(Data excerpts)
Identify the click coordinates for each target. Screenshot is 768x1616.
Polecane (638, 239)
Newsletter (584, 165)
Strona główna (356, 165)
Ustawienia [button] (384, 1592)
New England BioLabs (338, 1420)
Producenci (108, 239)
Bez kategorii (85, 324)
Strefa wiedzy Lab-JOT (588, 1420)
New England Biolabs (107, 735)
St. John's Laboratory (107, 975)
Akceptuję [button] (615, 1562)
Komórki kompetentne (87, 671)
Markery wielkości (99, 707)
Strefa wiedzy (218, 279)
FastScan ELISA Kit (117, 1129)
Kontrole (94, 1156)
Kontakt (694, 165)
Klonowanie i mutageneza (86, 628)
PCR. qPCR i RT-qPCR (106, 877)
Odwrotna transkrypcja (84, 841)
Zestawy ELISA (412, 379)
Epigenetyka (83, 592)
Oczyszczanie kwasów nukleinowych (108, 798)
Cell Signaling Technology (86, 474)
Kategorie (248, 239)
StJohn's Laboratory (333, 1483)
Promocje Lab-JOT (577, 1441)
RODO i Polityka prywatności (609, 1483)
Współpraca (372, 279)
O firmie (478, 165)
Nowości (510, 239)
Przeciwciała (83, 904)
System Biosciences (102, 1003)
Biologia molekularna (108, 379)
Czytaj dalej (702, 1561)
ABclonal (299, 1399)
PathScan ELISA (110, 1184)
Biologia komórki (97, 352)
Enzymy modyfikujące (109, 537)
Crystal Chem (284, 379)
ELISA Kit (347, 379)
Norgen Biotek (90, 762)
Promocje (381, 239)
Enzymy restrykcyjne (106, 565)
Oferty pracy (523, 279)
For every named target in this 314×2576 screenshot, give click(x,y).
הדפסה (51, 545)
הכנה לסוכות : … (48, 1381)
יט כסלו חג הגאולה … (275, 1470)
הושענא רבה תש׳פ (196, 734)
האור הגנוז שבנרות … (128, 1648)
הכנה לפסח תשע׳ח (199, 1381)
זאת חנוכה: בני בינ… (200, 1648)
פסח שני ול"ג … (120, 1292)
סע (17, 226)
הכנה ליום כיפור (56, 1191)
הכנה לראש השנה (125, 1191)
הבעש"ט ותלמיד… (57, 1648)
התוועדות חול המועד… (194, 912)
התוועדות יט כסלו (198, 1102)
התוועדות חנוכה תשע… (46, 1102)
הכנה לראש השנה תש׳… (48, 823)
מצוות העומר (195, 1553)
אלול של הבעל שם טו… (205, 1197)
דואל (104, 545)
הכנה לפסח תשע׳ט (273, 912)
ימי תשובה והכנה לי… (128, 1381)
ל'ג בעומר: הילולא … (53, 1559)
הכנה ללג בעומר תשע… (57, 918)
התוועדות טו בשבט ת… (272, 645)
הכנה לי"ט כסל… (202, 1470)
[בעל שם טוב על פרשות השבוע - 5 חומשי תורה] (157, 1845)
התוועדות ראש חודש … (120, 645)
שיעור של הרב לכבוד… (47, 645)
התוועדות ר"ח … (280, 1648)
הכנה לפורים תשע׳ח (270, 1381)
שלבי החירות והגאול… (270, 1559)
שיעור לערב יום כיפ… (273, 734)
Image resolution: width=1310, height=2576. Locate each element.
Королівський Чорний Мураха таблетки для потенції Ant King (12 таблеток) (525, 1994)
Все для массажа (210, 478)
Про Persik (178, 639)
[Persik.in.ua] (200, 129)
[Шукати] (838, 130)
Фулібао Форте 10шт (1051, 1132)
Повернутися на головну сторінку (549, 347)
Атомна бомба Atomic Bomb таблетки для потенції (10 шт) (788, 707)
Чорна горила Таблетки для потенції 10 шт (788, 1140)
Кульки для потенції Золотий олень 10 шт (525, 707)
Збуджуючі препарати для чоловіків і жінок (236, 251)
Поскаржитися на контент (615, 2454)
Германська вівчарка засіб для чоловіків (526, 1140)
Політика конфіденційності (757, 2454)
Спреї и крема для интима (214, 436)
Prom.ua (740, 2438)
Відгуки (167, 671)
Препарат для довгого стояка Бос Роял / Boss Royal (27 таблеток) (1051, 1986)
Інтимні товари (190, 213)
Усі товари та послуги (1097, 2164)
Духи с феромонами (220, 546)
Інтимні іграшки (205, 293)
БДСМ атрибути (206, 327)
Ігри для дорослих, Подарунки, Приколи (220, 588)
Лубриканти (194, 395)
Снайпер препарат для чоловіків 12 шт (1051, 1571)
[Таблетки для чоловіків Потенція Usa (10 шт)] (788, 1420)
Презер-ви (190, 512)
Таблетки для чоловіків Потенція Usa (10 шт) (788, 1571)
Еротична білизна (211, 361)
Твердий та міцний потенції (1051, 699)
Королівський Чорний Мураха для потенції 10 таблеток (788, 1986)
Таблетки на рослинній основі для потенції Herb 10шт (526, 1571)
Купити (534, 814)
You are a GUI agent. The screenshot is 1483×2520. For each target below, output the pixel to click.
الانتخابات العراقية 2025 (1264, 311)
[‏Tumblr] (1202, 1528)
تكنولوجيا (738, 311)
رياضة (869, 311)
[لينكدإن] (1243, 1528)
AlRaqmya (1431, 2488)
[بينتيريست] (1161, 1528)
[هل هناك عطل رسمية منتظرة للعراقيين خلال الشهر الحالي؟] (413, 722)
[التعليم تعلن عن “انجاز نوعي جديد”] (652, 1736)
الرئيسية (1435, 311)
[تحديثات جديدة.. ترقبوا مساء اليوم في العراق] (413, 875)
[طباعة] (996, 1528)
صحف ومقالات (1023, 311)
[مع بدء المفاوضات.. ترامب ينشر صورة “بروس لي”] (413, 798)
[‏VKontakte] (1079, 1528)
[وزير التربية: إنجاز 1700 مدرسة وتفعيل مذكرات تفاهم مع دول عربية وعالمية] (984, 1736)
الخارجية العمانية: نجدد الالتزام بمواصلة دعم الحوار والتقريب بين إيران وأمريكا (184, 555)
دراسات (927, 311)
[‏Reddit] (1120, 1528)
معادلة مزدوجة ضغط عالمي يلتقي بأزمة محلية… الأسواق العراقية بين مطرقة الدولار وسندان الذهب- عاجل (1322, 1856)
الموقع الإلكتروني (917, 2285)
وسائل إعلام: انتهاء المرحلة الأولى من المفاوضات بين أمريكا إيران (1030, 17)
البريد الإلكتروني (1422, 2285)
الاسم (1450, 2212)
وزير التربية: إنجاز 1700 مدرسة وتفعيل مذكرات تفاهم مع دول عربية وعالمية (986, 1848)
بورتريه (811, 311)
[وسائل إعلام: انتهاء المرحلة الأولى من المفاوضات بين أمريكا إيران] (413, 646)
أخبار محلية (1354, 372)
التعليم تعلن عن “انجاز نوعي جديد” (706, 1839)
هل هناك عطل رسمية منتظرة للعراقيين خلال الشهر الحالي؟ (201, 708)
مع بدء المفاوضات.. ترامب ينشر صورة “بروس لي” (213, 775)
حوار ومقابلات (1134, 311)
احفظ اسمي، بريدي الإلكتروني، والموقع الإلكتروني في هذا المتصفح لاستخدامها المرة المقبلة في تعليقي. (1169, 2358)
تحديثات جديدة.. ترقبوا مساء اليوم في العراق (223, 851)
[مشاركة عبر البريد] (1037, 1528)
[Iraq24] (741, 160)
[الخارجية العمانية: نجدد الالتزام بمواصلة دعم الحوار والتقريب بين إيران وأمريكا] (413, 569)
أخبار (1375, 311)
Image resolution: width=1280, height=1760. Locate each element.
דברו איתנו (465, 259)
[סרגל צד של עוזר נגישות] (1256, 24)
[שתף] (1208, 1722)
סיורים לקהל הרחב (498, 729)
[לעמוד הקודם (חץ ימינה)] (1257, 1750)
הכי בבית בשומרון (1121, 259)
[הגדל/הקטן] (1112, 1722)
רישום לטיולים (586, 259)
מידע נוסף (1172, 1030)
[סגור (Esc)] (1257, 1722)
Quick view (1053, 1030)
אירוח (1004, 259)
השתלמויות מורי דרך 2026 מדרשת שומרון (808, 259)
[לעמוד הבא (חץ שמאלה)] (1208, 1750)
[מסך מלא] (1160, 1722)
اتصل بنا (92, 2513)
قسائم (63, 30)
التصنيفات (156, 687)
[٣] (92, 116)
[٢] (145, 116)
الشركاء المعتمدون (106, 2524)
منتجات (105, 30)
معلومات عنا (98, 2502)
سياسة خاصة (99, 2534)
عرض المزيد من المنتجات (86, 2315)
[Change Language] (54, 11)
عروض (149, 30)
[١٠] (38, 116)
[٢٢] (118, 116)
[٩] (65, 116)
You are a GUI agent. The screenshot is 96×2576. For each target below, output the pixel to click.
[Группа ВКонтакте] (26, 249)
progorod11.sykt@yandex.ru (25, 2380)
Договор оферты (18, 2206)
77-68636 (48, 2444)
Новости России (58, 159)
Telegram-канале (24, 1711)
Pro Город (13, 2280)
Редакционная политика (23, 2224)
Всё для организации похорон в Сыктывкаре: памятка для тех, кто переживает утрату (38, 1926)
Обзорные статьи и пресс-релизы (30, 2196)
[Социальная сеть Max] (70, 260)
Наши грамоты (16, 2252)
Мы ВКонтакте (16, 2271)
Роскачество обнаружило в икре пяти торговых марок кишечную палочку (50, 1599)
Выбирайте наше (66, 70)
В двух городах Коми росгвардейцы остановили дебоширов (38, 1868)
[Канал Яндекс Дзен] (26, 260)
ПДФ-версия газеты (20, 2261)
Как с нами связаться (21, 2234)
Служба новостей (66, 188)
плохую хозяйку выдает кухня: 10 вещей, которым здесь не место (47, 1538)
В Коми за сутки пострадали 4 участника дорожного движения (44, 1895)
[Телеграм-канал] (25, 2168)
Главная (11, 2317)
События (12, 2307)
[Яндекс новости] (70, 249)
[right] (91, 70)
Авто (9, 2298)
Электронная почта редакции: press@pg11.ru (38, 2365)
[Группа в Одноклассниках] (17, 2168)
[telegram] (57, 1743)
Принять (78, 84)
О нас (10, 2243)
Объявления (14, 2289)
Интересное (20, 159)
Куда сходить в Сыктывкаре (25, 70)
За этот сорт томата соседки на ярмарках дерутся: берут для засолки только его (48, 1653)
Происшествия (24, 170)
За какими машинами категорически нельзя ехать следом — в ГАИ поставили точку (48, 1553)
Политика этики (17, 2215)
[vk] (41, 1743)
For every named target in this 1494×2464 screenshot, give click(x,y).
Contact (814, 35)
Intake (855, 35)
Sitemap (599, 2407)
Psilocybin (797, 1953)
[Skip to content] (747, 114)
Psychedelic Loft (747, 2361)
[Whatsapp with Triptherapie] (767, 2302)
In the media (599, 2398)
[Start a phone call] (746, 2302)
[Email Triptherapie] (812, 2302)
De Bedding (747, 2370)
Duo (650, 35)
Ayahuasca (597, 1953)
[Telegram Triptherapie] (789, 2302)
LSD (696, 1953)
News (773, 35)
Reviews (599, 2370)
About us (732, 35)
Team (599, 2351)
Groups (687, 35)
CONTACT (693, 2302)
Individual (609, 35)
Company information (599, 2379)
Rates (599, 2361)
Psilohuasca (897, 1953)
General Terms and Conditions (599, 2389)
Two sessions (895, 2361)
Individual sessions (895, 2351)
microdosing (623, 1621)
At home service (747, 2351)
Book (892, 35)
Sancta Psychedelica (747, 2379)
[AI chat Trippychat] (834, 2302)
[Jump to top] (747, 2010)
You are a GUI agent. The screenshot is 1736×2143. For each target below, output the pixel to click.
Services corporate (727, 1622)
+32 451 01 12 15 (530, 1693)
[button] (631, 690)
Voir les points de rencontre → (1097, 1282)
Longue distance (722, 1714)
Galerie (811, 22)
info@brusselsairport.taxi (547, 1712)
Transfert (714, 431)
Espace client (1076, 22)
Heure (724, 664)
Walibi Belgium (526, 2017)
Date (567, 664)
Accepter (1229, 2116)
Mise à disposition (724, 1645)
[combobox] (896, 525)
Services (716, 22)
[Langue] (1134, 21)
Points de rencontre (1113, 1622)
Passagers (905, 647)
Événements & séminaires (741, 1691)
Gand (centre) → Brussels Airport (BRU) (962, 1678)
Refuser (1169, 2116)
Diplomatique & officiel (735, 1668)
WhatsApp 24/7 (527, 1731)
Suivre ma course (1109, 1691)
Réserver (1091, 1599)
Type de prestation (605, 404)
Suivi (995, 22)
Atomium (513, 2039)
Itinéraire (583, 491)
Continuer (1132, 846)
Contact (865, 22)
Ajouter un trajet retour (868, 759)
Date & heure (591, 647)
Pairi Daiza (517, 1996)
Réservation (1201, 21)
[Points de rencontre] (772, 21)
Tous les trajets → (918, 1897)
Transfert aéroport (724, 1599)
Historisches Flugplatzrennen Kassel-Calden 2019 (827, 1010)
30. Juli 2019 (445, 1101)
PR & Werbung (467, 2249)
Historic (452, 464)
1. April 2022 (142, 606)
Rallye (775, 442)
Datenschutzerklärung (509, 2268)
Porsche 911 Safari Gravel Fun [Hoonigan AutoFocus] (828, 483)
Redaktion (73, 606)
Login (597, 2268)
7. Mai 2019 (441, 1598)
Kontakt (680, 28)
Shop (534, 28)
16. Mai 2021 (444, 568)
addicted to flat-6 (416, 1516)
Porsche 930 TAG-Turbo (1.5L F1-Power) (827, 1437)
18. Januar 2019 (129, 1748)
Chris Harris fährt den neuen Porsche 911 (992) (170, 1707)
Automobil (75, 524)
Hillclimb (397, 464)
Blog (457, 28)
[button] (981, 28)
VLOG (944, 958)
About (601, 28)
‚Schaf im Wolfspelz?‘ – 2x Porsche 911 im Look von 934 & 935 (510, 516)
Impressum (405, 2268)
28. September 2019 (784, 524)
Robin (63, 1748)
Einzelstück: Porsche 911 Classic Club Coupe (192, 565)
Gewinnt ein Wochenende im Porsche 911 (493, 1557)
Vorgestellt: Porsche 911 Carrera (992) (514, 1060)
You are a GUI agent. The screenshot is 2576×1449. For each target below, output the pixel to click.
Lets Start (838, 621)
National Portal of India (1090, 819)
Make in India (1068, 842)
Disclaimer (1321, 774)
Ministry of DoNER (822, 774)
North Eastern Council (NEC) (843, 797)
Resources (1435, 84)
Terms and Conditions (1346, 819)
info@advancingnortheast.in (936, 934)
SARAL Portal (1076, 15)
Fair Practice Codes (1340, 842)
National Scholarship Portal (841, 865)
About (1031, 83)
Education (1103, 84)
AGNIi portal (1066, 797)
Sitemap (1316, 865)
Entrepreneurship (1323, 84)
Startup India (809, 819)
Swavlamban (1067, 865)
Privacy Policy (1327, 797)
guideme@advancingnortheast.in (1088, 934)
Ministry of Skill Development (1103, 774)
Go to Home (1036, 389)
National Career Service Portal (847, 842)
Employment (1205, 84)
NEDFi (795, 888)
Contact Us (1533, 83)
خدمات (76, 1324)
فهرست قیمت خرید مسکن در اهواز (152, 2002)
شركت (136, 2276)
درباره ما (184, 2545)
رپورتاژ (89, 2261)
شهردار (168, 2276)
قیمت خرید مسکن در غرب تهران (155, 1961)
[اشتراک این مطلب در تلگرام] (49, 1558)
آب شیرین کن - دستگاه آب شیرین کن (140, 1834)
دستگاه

▶ **Exercise requirements**: Nothing but the lines above from the one containing "Crystal Chem (284, 379)" through the one containing "הכנה לסוכות : … (48, 1381)" should appear in the answer, each repeated exactly.

▶ **Output**:
Crystal Chem (284, 379)
ELISA Kit (347, 379)
Norgen Biotek (90, 762)
Promocje (381, 239)
Enzymy restrykcyjne (106, 565)
Oferty pracy (523, 279)
For every named target in this 314×2576 screenshot, give click(x,y).
הדפסה (51, 545)
הכנה לסוכות : … (48, 1381)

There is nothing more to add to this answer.